# [BRIEF]
Filter the records below and copy out each line that contains the string "Expand". The match is case-sensitive.

····················

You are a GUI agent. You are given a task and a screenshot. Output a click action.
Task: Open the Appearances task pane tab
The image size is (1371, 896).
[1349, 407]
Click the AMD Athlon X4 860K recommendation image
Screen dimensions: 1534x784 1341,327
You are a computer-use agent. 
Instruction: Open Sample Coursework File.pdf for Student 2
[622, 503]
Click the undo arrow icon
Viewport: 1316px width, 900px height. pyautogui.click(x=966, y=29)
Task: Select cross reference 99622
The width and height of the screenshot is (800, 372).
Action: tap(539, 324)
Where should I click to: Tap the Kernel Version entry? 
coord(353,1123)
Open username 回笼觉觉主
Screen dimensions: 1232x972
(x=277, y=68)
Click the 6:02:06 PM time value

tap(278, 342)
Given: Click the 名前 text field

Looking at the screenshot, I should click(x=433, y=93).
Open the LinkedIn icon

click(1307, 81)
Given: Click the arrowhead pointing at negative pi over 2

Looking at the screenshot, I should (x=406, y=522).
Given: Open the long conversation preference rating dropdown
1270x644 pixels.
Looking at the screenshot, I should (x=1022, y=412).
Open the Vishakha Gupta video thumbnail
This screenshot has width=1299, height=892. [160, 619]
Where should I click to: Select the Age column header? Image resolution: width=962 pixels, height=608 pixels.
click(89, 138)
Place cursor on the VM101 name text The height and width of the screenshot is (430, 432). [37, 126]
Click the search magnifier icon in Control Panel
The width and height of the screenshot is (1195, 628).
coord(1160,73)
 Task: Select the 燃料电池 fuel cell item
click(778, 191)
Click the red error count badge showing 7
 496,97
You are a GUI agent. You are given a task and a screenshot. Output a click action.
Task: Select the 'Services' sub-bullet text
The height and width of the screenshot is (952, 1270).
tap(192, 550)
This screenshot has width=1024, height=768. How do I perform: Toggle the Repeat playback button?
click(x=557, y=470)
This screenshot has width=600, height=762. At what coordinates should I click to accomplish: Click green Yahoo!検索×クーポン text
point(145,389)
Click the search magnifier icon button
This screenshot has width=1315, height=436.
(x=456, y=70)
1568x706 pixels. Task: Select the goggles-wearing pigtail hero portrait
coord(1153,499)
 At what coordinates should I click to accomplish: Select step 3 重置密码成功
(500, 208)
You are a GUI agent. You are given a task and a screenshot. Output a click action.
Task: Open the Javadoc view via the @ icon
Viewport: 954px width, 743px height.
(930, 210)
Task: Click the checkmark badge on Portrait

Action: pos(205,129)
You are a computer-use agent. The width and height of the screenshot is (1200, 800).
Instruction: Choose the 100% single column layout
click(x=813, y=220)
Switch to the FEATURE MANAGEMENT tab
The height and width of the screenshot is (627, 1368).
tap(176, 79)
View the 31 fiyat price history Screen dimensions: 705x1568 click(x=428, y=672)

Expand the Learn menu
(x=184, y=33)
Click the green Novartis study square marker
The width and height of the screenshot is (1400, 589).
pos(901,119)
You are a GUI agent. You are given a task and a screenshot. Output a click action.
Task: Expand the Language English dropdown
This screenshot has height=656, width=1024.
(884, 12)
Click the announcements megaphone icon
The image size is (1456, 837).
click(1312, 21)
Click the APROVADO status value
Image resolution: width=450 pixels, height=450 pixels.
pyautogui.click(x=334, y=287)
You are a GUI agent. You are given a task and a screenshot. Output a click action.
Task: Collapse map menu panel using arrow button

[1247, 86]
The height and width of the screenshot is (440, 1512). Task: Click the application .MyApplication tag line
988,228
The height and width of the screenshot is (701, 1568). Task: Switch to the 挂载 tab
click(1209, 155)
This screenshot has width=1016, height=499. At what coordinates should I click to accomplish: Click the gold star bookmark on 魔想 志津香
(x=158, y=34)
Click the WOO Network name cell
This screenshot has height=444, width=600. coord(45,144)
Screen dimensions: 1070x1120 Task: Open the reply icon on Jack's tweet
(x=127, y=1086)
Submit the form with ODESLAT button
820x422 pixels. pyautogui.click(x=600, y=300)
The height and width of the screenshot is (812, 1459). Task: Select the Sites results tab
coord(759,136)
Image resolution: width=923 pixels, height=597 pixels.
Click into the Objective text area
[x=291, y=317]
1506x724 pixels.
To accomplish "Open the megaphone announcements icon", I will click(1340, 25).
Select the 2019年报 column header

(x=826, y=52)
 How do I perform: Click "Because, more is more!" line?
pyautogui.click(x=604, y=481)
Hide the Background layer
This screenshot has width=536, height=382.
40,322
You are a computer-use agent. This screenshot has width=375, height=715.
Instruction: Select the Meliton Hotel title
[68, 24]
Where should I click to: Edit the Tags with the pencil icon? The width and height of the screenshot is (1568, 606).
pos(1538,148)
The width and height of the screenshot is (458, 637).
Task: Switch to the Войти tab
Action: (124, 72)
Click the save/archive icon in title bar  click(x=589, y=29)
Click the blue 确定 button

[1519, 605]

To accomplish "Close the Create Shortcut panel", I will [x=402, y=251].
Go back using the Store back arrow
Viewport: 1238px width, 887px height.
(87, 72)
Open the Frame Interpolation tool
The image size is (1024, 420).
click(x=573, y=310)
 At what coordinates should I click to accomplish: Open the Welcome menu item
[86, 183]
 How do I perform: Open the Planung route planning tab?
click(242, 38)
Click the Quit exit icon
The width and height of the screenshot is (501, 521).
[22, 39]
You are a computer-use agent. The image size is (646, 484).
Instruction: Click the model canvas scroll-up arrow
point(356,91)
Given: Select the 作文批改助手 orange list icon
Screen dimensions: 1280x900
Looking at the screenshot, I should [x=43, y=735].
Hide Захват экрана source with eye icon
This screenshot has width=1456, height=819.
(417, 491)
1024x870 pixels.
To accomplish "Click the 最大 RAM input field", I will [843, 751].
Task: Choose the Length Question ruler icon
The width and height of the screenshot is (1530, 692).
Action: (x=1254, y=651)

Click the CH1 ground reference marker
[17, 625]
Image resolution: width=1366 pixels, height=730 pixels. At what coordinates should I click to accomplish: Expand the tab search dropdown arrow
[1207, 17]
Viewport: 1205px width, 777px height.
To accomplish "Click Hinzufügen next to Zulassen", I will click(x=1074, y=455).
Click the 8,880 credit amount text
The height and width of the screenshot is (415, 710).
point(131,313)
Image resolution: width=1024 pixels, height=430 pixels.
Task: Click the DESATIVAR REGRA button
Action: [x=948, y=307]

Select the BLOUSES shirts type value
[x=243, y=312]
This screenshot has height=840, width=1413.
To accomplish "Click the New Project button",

····················

# [IN RESPONSE]
Expand the Learn menu
Task: Expand the Language English dropdown
Image resolution: width=1366 pixels, height=730 pixels. At what coordinates should I click to accomplish: Expand the tab search dropdown arrow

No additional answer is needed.